This Pulse takes a break from COVID-related analysis and looks at the CoreLogic Buyer Classification data relating to property type. In particular, the figures show that investors continue to dominate the markets for existing apartments in both Auckland and Wellington, with a combined share of purchases across cash and mortgaged buyers greater than 50%. But when it comes to new apartments in Auckland, first home buyers have become more prominent lately. 

We’ve been looking at the impact of COVID-19 on the property market pretty steadily for about four months now, so this week it’s a chance to take a step back and instead look at some other interesting data for its own sake. We’ve recently had a request for insight on buyer activity for Auckland apartments split by new versus existing/second-hand, and thought the data was worth sharing more widely in a Pulse article.

Auckland % share of purchases, all property types (Source: CoreLogic)
Auckland % share of purchases, all property types (Source: CoreLogic)

To set the scene, across all property types, first home buyers (FHBs) and mortgaged multiple property owners (MPOs, or investors) have been the key buyer groups in Auckland for the past 12-18 months, as the first chart shows. In 2020 to date, mortgaged investors’ share of purchases has just edged ahead of FHBs, but the gap is small.

Auckland % share of purchases, existing apartments (Source: CoreLogic)
Auckland % share of purchases, existing apartments (Source: CoreLogic)

So what about apartments? The second chart shows market share for existing/second-hand properties in Auckland, and you can see that investors dominate – the share in 2020 to date for cash investors has been 29% and mortgaged 25%. But perhaps the more interesting pattern has been the continued rise in market share for FHBs, now accounting for 15% of purchases of existing Auckland apartments, up from 10% 2-3 years ago. Some of that has come at the expense of the ‘new to market’ category, which includes foreign buyers. Of course, that’s not entirely surprising, given the ban that was introduced in October 2018.

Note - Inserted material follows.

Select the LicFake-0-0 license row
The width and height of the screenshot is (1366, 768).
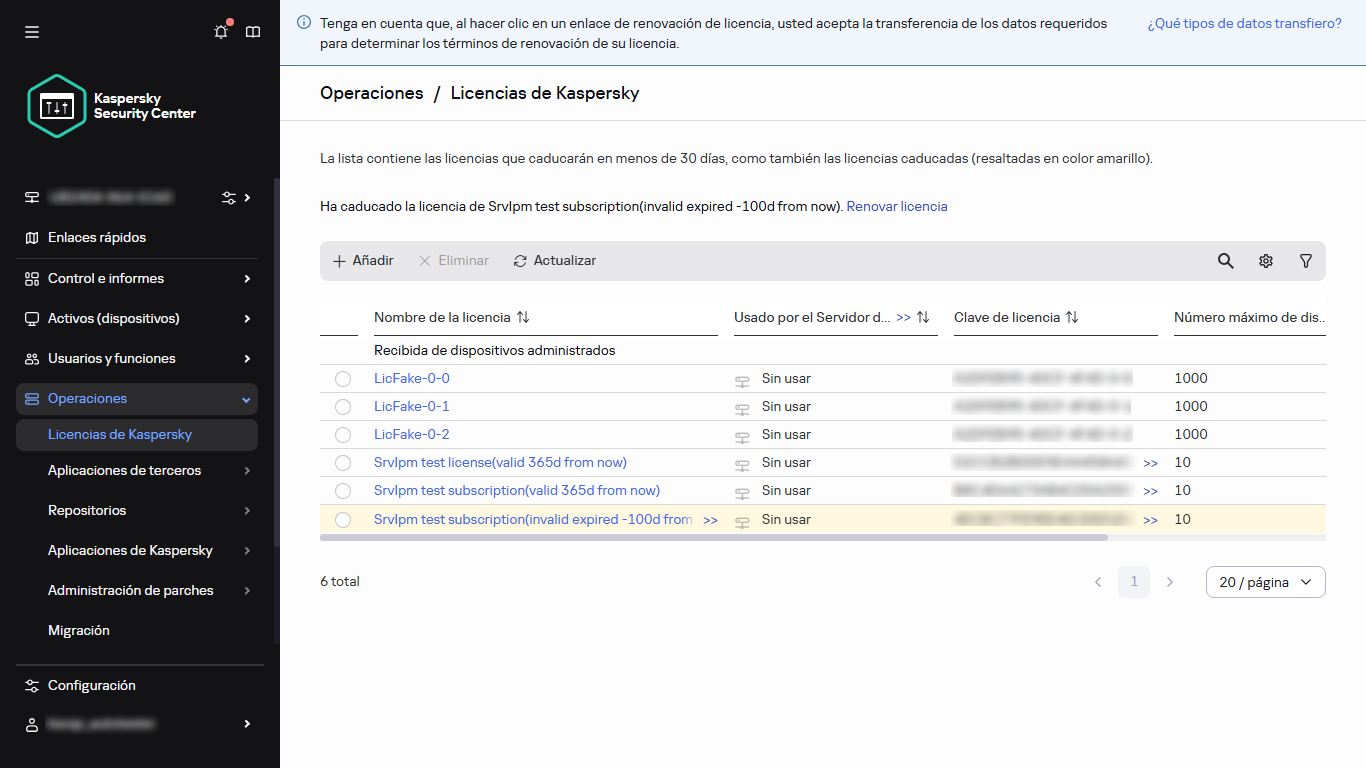[x=343, y=378]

Auckland % share of purchases, new apartments (Source: CoreLogic)
Auckland % share of purchases, new apartments (Source: CoreLogic)

Switching to new apartments* in Auckland, the market share figures have historically been more volatile than for existing properties (which is a bigger segment), but it’s still interesting that 2019’s rise for FHBs has continued so far in 2020 (see the third chart), while at the same time cash investors’ share of purchases has continued to wane. The exemption from the loan to value ratio (LVR) speed limits that applied until 1st May this year could be one reason why FHBs have been targeting new apartments in Auckland in the past few years. Similarly, the introduction of LVRs back in 2013 may have hindered other buyers and allowed mortgaged investors to dominate Auckland’s new apartment segment.

Wellington % share of purchases, existing apartments (Source: CoreLogic)
Wellington % share of purchases, existing apartments (Source: CoreLogic)

What about outside Auckland? One of our other (few) main apartment markets is Wellington and for existing properties, mortgaged investors have kept their #1 rank in the past few years, while cash investors have stayed #2 (see the fourth chart). This flips Auckland’s rankings, where cash investors are the bigger group in the market for existing apartments. This might reflect the higher purchase price in Auckland versus Wellington and potentially the ability of cash investors to stretch that bit further.

Overall, we can’t ignore the effects of COVID-19 altogether here – it has clearly resulted in lower property volumes than normal, which is the caveat when looking at market share percentages. Even so, these figures reconfirm that certainly for second-hand/existing apartments, investors remain the dominant players. That will reflect many factors, but one is likely to be that gross yields tend to be better on apartments than standalone houses.

* New apartments are defined here as those where the building age is in the same year as transfer/purchase. The rest are second-hand or existing properties.